### What the task requires
Locate each line in the items below that contains the word "Select" and copy those lines out in full.

* Begin Dataset records *

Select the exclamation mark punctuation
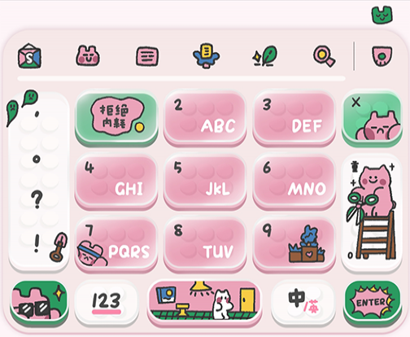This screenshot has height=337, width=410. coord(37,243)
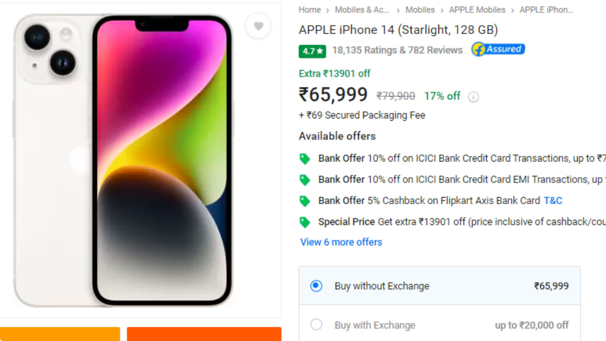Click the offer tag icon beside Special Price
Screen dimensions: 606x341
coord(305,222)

* End Dataset records *
* Begin Dataset records *

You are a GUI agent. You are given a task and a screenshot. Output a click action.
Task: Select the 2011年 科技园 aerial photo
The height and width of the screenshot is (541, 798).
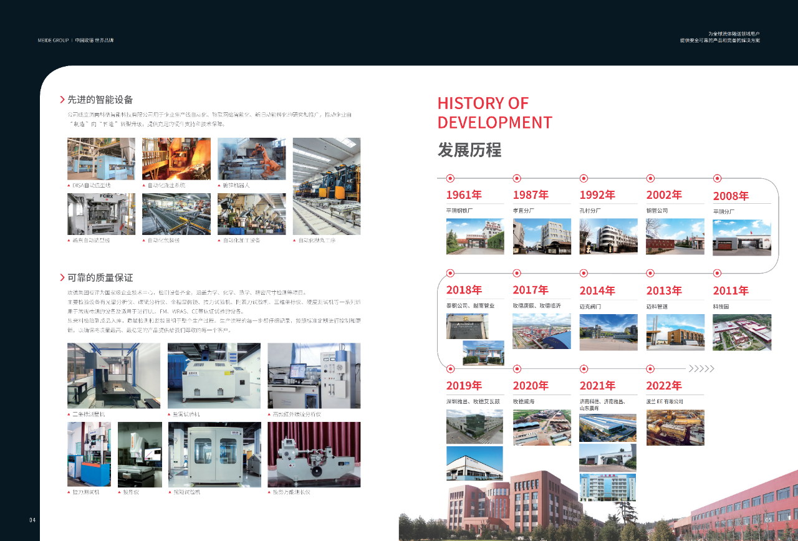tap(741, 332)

* End Dataset records *

### Reply to the exercise
Select the exclamation mark punctuation
Task: Select the 2011年 科技园 aerial photo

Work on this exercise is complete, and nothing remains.